Return verbatim the line containing "1389x868 pixels. Task: Click" together with all lines that follow it, through the end of the records.

**ENTRIES SHOWN**
################

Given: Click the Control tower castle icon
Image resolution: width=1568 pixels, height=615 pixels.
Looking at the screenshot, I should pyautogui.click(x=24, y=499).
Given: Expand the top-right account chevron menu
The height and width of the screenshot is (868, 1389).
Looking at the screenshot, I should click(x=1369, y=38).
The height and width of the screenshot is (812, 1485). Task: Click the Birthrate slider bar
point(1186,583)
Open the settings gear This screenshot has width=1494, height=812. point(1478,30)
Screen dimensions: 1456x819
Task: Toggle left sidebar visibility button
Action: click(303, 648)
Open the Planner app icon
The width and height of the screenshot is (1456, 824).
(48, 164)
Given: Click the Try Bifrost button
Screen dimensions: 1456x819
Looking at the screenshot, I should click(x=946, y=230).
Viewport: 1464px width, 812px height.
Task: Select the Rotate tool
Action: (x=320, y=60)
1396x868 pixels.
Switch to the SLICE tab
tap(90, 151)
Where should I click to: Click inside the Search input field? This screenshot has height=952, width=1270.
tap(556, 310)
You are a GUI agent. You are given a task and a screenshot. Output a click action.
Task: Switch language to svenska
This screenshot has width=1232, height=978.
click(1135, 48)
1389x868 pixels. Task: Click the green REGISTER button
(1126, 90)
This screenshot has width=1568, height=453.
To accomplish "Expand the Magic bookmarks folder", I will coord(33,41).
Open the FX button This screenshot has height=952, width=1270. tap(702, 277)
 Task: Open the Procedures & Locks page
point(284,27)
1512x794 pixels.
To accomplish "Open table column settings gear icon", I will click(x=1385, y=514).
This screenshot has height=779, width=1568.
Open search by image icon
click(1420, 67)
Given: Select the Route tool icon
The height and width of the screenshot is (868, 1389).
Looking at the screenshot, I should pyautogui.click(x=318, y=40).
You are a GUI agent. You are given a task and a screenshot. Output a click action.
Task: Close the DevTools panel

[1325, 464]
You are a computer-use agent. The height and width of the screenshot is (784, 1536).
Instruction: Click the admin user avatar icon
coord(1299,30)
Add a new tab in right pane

################

**SOLUTION TO THE PROBLEM**
1389x868 pixels. Task: Click the green REGISTER button
(1126, 90)
This screenshot has width=1568, height=453.
To accomplish "Expand the Magic bookmarks folder", I will coord(33,41).
Open the FX button This screenshot has height=952, width=1270. tap(702, 277)
 Task: Open the Procedures & Locks page
point(284,27)
1512x794 pixels.
To accomplish "Open table column settings gear icon", I will click(x=1385, y=514).
This screenshot has height=779, width=1568.
Open search by image icon
click(1420, 67)
Given: Select the Route tool icon
The height and width of the screenshot is (868, 1389).
Looking at the screenshot, I should pyautogui.click(x=318, y=40).
You are a GUI agent. You are given a task and a screenshot. Output a click action.
Task: Close the DevTools panel

[1325, 464]
You are a computer-use agent. The height and width of the screenshot is (784, 1536).
Instruction: Click the admin user avatar icon
coord(1299,30)
Add a new tab in right pane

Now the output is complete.